EXERCISE DETAILS:
Starting from the line with "Zoom out on the map with minus icon", transcribe each line to the end of the records below. Copy them exactly and write nothing else.

________

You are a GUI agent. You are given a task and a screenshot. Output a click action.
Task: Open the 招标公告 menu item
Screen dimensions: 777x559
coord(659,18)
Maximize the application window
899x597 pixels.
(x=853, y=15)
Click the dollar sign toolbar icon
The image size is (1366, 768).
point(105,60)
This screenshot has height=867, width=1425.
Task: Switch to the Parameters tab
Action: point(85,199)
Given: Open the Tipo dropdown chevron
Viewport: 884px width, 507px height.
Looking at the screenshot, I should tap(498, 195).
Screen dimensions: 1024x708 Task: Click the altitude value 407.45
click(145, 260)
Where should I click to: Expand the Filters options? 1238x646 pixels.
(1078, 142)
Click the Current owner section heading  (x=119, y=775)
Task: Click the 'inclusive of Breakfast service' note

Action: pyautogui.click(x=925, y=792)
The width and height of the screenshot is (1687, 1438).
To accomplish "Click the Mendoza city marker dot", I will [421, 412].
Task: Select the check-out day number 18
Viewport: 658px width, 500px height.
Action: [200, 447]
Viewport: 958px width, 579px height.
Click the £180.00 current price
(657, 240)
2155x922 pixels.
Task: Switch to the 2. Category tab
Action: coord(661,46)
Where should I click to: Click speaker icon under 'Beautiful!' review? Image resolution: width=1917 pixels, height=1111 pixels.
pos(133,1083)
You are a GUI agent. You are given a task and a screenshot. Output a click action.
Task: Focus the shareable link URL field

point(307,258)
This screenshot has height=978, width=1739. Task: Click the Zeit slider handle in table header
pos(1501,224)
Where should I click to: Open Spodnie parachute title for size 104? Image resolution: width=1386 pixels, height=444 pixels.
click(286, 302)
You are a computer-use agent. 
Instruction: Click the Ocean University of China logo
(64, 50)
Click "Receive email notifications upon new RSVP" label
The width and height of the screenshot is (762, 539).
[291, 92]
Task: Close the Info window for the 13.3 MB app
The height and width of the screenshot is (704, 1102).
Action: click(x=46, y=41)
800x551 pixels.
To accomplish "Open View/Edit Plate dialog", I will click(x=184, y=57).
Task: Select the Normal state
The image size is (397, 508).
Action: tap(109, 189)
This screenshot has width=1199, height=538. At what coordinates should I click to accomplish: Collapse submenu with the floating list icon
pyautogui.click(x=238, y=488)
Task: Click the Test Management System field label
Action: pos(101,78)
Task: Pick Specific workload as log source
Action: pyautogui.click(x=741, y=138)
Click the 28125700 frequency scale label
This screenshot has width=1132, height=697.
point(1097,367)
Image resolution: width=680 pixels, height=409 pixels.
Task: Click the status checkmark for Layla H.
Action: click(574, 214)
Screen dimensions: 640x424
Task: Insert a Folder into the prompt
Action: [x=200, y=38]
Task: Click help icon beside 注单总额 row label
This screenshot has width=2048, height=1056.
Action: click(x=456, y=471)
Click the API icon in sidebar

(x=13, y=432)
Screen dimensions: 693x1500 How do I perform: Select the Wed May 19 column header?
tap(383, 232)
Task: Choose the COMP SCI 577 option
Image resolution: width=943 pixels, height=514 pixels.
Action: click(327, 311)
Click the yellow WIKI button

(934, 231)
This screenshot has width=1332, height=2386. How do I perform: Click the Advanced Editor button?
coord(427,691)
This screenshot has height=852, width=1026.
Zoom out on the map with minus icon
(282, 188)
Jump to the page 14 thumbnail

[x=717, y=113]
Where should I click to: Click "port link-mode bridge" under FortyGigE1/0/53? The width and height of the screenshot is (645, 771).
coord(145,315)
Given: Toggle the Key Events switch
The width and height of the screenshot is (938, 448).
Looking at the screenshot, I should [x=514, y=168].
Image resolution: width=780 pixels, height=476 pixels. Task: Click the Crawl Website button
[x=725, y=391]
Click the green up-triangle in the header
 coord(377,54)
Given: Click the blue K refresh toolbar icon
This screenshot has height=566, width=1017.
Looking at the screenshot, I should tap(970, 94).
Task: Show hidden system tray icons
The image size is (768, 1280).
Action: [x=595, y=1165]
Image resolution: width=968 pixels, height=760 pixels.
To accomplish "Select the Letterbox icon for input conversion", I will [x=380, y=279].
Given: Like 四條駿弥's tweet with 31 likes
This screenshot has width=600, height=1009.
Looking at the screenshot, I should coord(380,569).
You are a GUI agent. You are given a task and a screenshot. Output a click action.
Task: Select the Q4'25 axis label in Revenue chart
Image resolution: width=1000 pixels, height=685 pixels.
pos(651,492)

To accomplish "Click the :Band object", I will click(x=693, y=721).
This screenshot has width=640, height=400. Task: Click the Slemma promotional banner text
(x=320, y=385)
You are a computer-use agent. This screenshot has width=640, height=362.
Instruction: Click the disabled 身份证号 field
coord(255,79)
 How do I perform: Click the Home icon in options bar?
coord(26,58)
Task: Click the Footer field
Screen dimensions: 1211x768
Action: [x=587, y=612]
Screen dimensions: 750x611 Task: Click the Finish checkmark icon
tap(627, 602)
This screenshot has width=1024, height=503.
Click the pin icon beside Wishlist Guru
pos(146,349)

________

WRITTEN RESPONSE:
Zoom out on the map with minus icon
(282, 188)
Jump to the page 14 thumbnail

[x=717, y=113]
Where should I click to: Click "port link-mode bridge" under FortyGigE1/0/53? The width and height of the screenshot is (645, 771).
coord(145,315)
Given: Toggle the Key Events switch
The width and height of the screenshot is (938, 448).
Looking at the screenshot, I should [x=514, y=168].
Image resolution: width=780 pixels, height=476 pixels. Task: Click the Crawl Website button
[x=725, y=391]
Click the green up-triangle in the header
 coord(377,54)
Given: Click the blue K refresh toolbar icon
This screenshot has height=566, width=1017.
Looking at the screenshot, I should tap(970, 94).
Task: Show hidden system tray icons
The image size is (768, 1280).
Action: [x=595, y=1165]
Image resolution: width=968 pixels, height=760 pixels.
To accomplish "Select the Letterbox icon for input conversion", I will [x=380, y=279].
Given: Like 四條駿弥's tweet with 31 likes
This screenshot has width=600, height=1009.
Looking at the screenshot, I should coord(380,569).
You are a GUI agent. You are given a task and a screenshot. Output a click action.
Task: Select the Q4'25 axis label in Revenue chart
Image resolution: width=1000 pixels, height=685 pixels.
pos(651,492)

To accomplish "Click the :Band object", I will click(x=693, y=721).
This screenshot has width=640, height=400. Task: Click the Slemma promotional banner text
(x=320, y=385)
You are a computer-use agent. This screenshot has width=640, height=362.
Instruction: Click the disabled 身份证号 field
coord(255,79)
 How do I perform: Click the Home icon in options bar?
coord(26,58)
Task: Click the Footer field
Screen dimensions: 1211x768
Action: [x=587, y=612]
Screen dimensions: 750x611 Task: Click the Finish checkmark icon
tap(627, 602)
This screenshot has width=1024, height=503.
Click the pin icon beside Wishlist Guru
pos(146,349)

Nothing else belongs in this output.